トヨタが鉄鋼メーカーに譲歩、支給材価格据え置き
トヨタと新日鉄住金の18年度上期(4―9月)のひも付き価格の交渉は新日鉄住金が物流費、副資材など原料以外のコストが増加したため値上げを強く求めたが、トヨタが原料価格の下落を理由に応じない姿勢を示し、1トン当たり数千円程度の引き下げで決着した模様。支給材との差額は今後調整する見通し。
国内鉄鋼メーカーが資源大手から調達する鉄鉱石価格(本船渡し価格)は、18年7―9月期が前期(4―6月期)比11・9%安の1トン当たり約59ドル、原料炭価格(同)は同年4―6月期が1―3月期比17・3%安の同約196ドルで、いずれも下がった。米中の貿易摩擦などが世界経済に及ぼす悪影響が懸念され、資源価格が下落している。為替は1ドル=111円と小幅な変動だった。

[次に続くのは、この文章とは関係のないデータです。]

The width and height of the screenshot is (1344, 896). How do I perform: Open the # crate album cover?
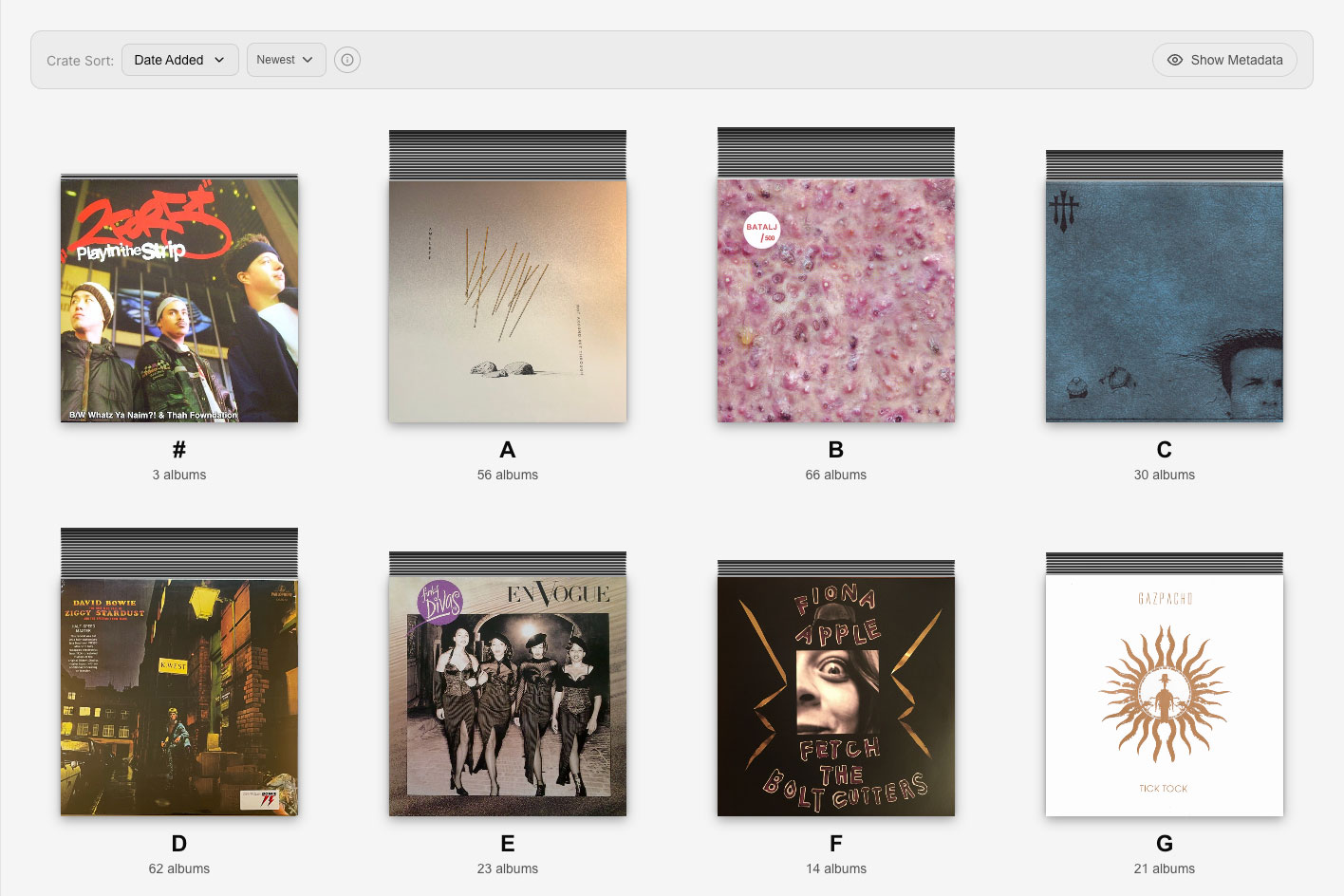[179, 300]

18年下期の熱延鋼板は、1年前から横ばいの1トン当たり7万2500円前後となる。トヨタが重視するのは、人工知能(AI)などを活用した次世代技術の開発と原価低減。自動車の価格競争が新興国などでも激化している。
一方、鉄鋼メーカーは今夏、国内建築などの需要回復で需給が引き締まり値上げの好機を迎えたが、価格動向が表面化する支給材が下がれば「鋼材相場は再び悪化する」(鉄鋼流通業者)と警戒していた。